- WORK TO BE COMPLETED: Copy out exactly, and only, the lines from the one containing "Instruction: Click Edit" through the end of the entries. No pictures.

- MATERIAL PROVIDED:
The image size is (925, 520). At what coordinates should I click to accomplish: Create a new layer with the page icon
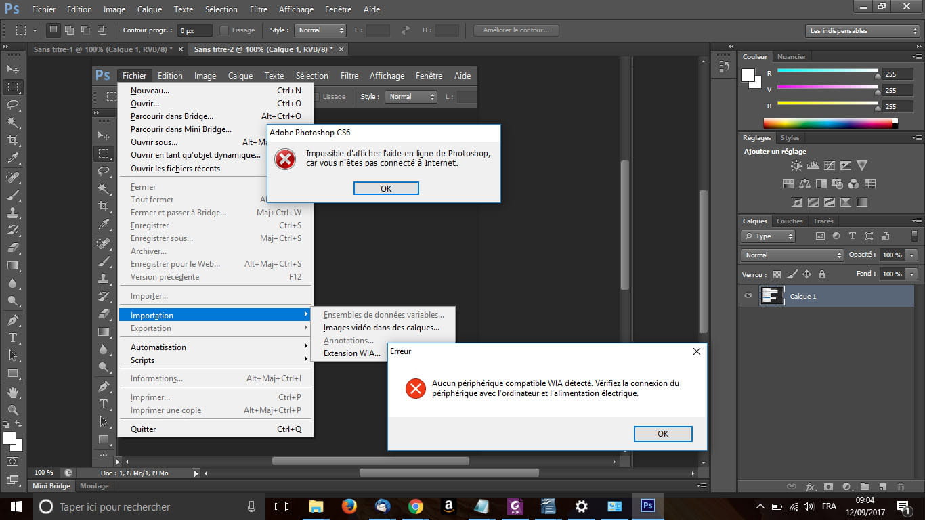(x=882, y=487)
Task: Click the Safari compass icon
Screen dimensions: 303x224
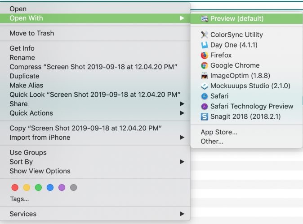Action: (x=205, y=96)
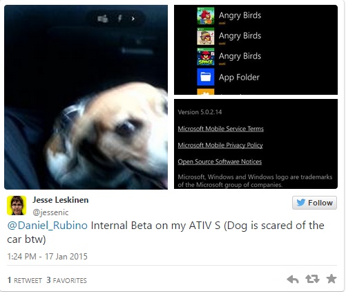
Task: Enlarge the version info screenshot thumbnail
Action: point(256,144)
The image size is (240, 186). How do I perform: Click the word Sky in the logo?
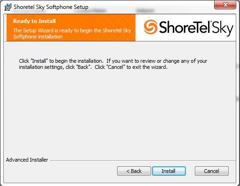tap(223, 29)
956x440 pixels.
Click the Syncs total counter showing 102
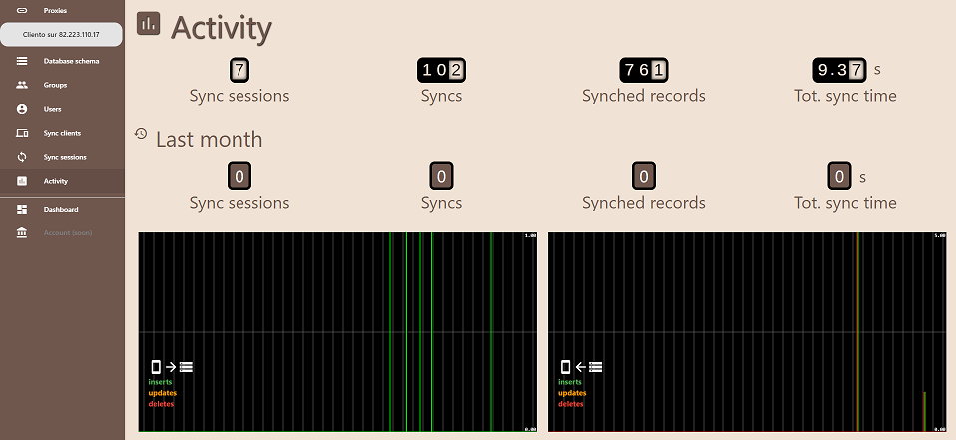(441, 70)
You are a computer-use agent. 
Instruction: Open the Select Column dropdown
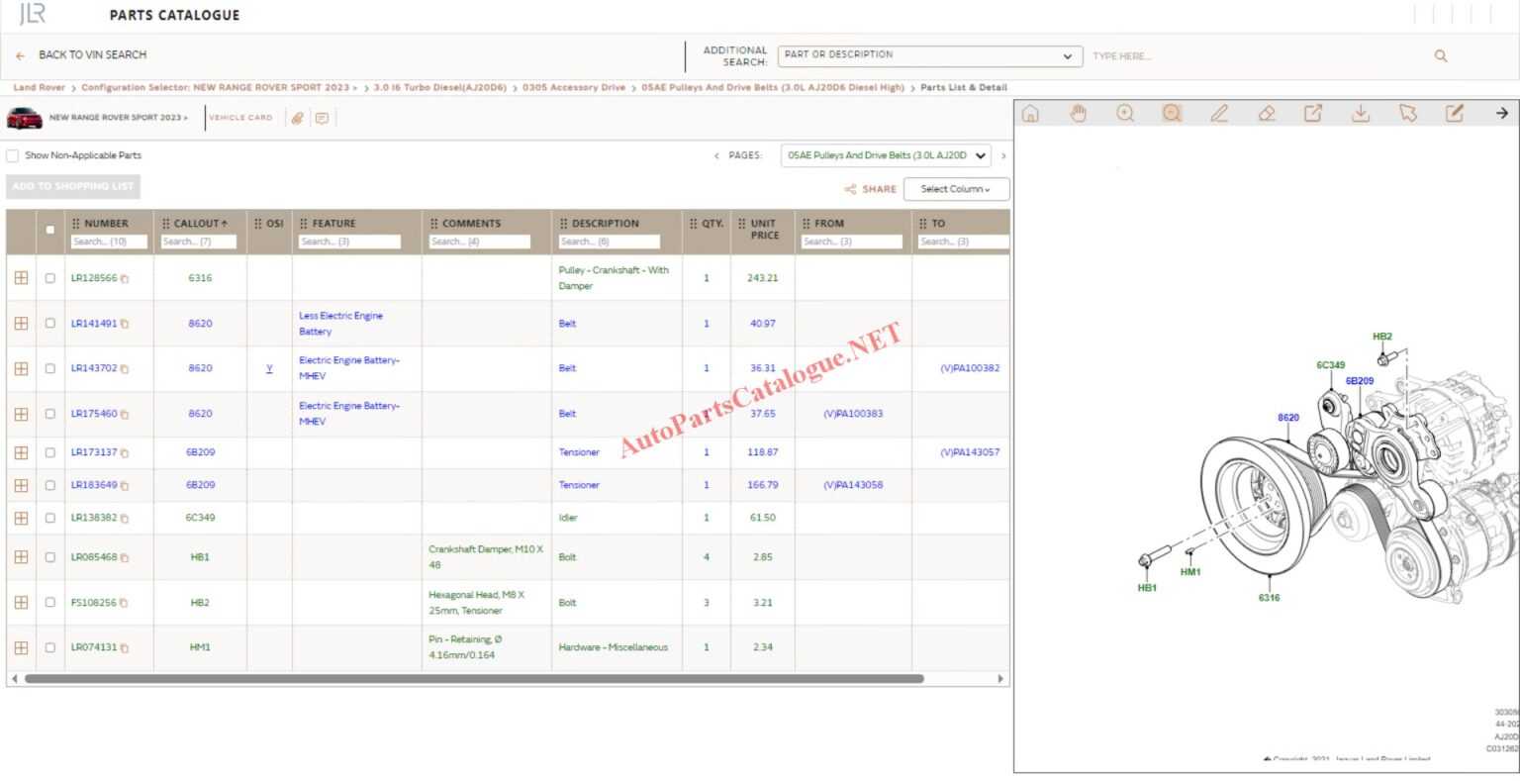coord(956,188)
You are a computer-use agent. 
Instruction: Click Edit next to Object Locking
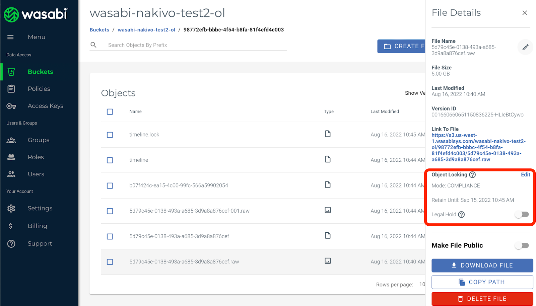(x=525, y=175)
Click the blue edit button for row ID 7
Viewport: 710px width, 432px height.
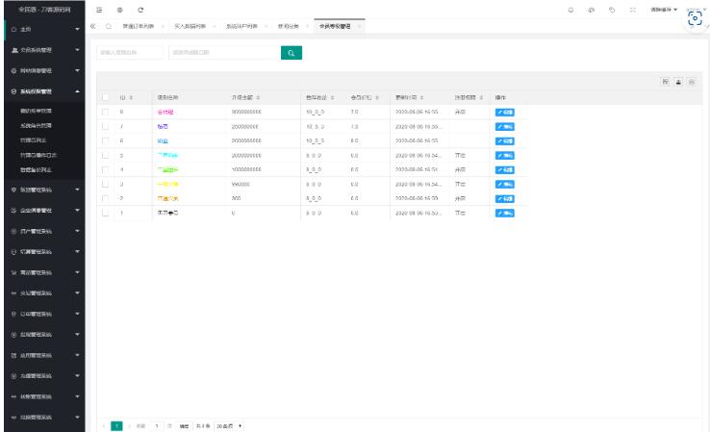click(504, 126)
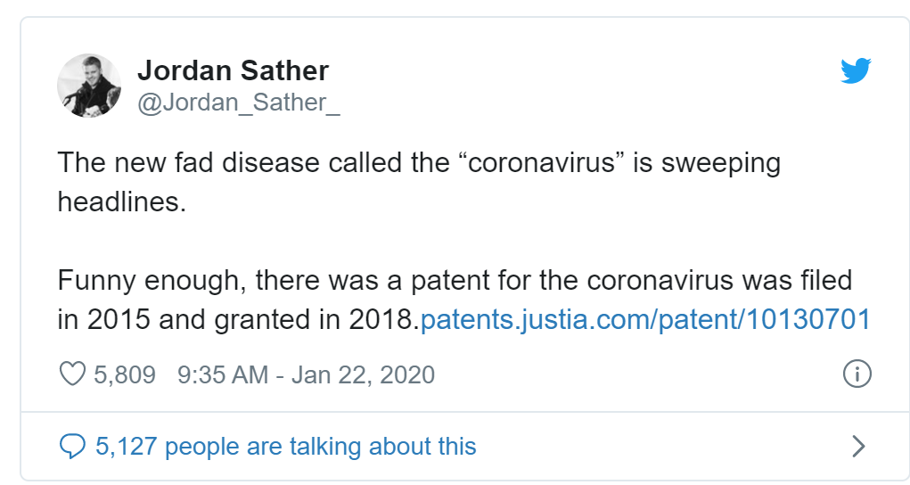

- ANSWER SECTION:
Instruction: Click Edit next to Object Locking
(x=525, y=175)
Click the blue edit button for row ID 7
Viewport: 710px width, 432px height.
click(504, 126)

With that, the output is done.